# TASK BRIEF:
Return the records exactly as they are.

━━━━━━━━━━━━━━━━━━━━━━━━━━━━━━

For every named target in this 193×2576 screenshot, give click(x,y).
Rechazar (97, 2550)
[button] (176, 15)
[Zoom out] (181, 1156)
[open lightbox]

━━━━━━━━━━━━━━━━━━━━━━━━━━━━━━

# SOLUTION FOR THIS TASK:
For every named target in this 193×2576 screenshot, give click(x,y).
Rechazar (97, 2550)
[button] (176, 15)
[Zoom out] (181, 1156)
[open lightbox]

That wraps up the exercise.